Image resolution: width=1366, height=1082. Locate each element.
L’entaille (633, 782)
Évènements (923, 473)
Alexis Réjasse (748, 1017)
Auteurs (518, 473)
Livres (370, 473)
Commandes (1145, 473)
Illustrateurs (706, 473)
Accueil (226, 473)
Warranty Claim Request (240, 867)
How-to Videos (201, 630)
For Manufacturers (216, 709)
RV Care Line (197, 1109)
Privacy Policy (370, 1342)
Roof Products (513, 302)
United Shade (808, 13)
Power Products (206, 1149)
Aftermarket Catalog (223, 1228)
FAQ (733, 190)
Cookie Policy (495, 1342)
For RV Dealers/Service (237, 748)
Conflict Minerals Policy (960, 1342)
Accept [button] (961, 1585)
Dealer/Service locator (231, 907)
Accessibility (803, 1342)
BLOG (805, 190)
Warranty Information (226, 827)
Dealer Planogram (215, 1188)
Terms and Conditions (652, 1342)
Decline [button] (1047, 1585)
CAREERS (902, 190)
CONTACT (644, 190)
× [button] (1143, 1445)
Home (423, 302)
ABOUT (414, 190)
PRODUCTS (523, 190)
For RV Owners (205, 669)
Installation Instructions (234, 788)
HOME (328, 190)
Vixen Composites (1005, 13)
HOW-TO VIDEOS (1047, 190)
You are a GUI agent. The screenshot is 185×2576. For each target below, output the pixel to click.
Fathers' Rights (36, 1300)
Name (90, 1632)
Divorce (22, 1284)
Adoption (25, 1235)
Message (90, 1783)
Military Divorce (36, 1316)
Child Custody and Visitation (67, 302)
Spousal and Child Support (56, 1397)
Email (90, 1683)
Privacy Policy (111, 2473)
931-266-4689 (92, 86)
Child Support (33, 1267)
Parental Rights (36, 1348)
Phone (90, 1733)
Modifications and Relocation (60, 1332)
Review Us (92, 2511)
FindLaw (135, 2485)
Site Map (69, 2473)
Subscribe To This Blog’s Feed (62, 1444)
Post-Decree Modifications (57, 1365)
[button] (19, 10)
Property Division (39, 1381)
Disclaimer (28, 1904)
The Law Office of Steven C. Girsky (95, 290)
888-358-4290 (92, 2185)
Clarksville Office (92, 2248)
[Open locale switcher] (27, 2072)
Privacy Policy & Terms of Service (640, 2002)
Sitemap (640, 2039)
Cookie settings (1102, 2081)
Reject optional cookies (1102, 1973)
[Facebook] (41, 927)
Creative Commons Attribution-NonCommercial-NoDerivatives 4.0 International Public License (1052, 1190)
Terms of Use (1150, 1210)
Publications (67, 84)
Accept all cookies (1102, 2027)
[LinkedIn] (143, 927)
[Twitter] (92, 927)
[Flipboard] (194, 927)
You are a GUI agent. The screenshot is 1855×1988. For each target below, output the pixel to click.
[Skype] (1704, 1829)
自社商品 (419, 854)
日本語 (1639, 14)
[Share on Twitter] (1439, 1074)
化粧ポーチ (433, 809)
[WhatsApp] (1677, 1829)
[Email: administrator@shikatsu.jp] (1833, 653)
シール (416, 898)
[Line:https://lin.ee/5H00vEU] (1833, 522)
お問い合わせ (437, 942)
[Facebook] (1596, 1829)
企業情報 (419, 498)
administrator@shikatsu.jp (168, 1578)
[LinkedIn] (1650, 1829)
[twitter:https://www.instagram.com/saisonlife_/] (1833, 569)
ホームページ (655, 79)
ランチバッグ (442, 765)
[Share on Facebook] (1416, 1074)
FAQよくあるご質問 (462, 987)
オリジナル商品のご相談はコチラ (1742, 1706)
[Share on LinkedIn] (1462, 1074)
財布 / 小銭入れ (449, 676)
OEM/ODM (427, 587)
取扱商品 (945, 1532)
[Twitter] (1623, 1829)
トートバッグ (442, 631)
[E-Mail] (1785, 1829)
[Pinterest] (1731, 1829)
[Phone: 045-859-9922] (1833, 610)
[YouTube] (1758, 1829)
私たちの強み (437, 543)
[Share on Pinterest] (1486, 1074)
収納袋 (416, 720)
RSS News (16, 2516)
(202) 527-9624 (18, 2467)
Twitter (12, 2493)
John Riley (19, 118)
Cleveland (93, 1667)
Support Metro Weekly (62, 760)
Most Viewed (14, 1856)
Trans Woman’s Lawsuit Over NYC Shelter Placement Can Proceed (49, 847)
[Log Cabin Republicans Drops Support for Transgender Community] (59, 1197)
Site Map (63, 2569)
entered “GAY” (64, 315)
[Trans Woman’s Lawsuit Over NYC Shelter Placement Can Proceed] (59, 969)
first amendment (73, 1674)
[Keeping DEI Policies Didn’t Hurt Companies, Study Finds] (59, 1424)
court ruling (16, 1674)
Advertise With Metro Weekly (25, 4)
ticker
##########
**WORK INSTRUCTIONS**: Tell me how many lines in the entries contain the string "Support", and give nothing besides that number.

**RESPONSE**: 4